In this post, I’ll answer that question. I’ll show you what the loop is, how it works and where it should go. I’ll also give you some tips for customizing the WordPress loop and making it work for you.
Let’s start by identifying what the WordPress loop does and where it goes.
Continue reading, or jump ahead using these links:
What is the WordPress Loop and Where Do I Find It?
Where’s the WordPress Loop? Finding it in Template Files
The WordPress Loop Dissected
Customizing the WordPress Loop
What is the WordPress Loop and Where Do I Find It?
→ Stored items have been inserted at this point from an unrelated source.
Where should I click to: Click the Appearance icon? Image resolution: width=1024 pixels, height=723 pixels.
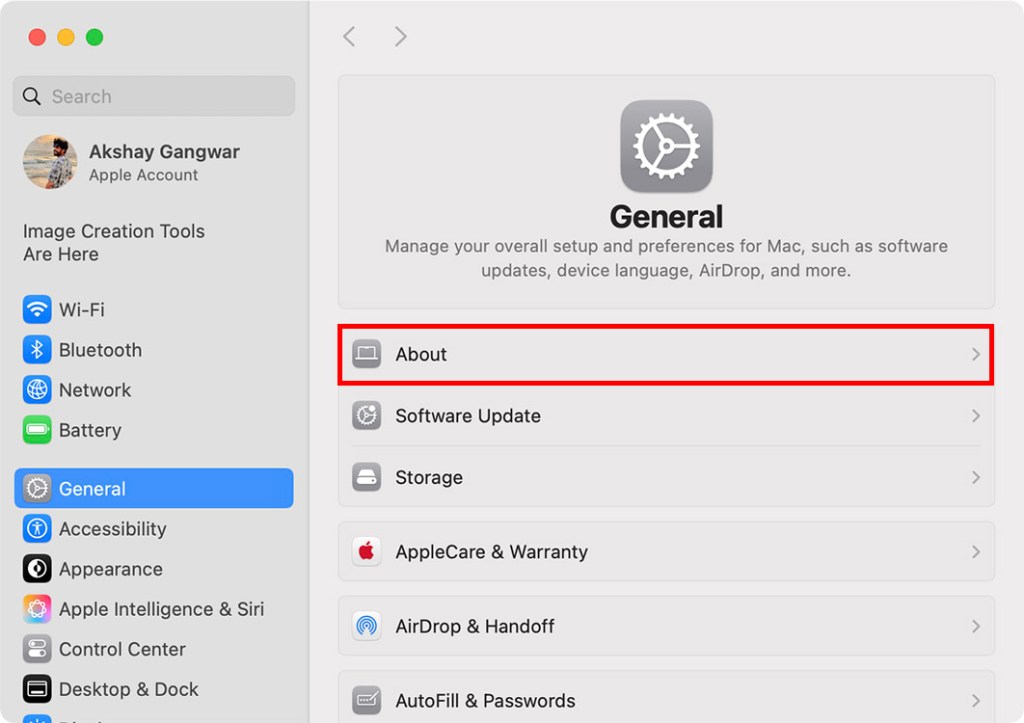(x=36, y=569)
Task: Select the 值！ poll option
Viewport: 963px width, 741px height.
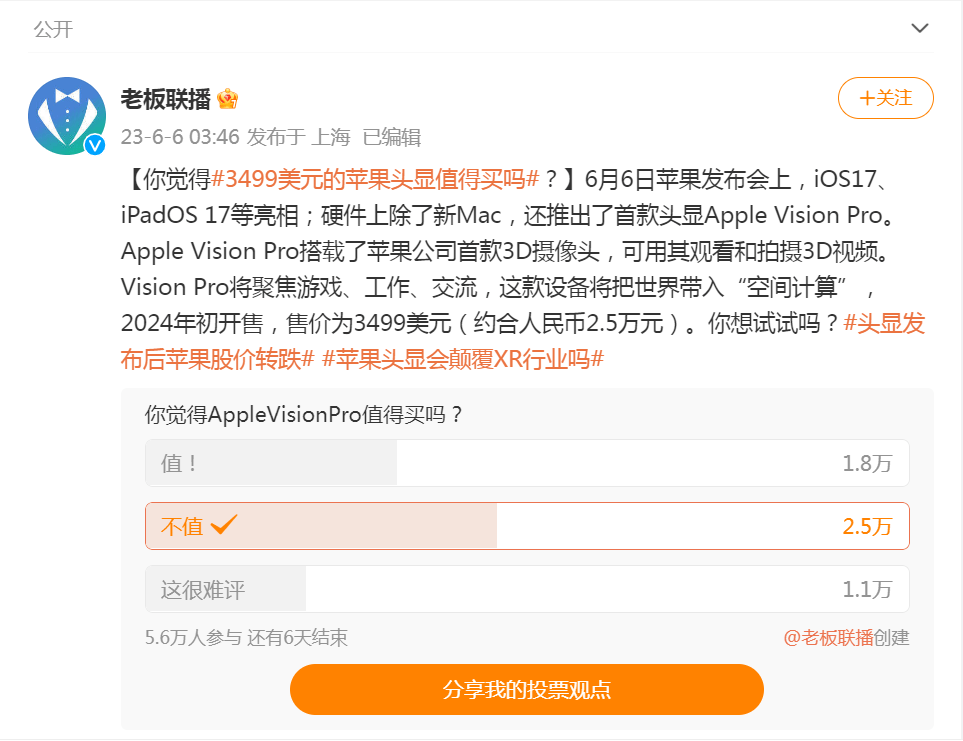Action: (x=527, y=463)
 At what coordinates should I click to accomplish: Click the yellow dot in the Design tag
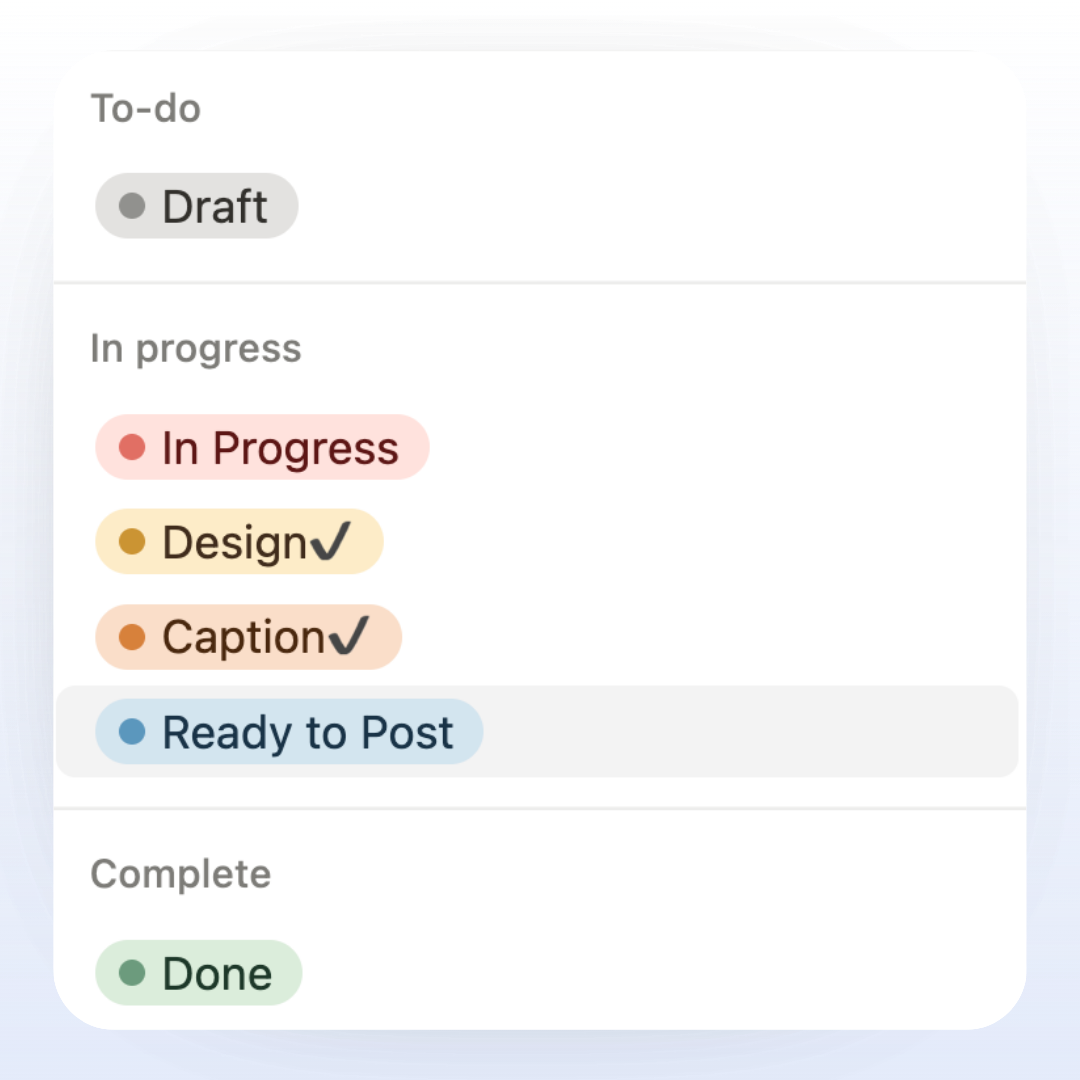(x=132, y=543)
The WordPress Loop is a few (or sometimes many) lines of code that access the database, fetch any relevant content and then display it. The code will include PHP for accessing the database and a mix of PHP and HTML for outputting what’s found.
The reason it’s called the loop is because it loops – it repeats itself until there’s nothing else to display. When viewing a static page this means it’ll just loop once but on a category archive or your main blog page, it’ll keep on looping and outputting content until there’s nothing left to display.
What the WordPress loop fetches and outputs depends on a few things:
What kind of content is being viewed
Any customizations you’ve made to the WordPress Loop (more of which later)
The functions you use to display items from the database (such as the post title, content, and any metadata)
The HTML you wrap your content in.
You’ll find the WordPress Loop in every template file in your theme. In this post, we’ll examine the WordPress Loop in the current default theme, twenty sixteen. If you don’t already have access to that theme, download it and open it up in your favourite code editor. As we work through this post I’ll make reference to different files and chunks of code in that theme and it helps if you can take a look and follow along.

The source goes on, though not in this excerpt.